◆ WHAT IS REQUIRED
Extract every line of the material that holds the string "computer".
_ _ _ _ _
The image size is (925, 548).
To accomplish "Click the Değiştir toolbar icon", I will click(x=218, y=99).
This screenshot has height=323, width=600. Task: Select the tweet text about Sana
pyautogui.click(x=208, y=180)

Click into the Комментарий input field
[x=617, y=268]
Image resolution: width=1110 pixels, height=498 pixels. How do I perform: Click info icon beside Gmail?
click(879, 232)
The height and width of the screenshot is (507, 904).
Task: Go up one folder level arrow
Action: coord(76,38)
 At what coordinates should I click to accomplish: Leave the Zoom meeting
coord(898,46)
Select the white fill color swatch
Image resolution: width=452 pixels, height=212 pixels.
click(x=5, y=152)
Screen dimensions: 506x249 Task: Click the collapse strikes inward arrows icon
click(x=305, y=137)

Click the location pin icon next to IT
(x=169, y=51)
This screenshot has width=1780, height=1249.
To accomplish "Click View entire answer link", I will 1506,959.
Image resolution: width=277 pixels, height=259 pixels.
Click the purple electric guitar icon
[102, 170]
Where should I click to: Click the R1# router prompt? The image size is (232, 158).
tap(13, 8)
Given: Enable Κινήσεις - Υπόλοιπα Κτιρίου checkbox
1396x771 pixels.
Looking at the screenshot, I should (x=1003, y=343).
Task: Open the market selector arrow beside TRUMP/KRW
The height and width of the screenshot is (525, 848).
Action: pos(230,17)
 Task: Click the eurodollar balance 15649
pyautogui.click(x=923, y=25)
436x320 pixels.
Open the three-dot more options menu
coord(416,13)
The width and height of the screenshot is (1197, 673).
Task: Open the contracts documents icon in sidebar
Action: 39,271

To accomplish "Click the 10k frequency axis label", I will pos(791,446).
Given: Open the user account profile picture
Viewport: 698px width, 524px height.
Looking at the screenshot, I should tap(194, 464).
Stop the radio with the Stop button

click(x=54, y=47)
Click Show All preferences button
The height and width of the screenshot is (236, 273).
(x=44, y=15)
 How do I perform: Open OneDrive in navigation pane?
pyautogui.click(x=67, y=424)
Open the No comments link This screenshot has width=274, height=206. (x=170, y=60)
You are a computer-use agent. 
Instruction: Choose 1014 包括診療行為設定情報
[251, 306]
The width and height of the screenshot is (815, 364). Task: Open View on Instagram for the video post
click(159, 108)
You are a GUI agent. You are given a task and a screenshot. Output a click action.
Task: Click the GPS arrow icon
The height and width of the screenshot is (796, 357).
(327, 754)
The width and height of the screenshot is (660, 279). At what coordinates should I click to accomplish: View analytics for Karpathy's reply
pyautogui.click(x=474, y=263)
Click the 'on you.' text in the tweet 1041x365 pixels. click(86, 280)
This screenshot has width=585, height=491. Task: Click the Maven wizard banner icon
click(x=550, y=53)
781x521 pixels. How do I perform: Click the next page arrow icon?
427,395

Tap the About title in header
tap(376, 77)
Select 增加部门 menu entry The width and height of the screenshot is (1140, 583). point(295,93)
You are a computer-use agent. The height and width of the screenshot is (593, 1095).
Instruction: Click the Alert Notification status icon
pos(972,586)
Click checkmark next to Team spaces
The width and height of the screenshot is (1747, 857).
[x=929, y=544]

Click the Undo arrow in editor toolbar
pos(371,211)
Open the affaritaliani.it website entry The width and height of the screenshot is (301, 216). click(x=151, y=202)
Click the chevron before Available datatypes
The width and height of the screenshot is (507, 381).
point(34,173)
_ _ _ _ _
◆ REPLY
You are a computer-use agent. 
You are a computer-use agent. The height and width of the screenshot is (593, 1095).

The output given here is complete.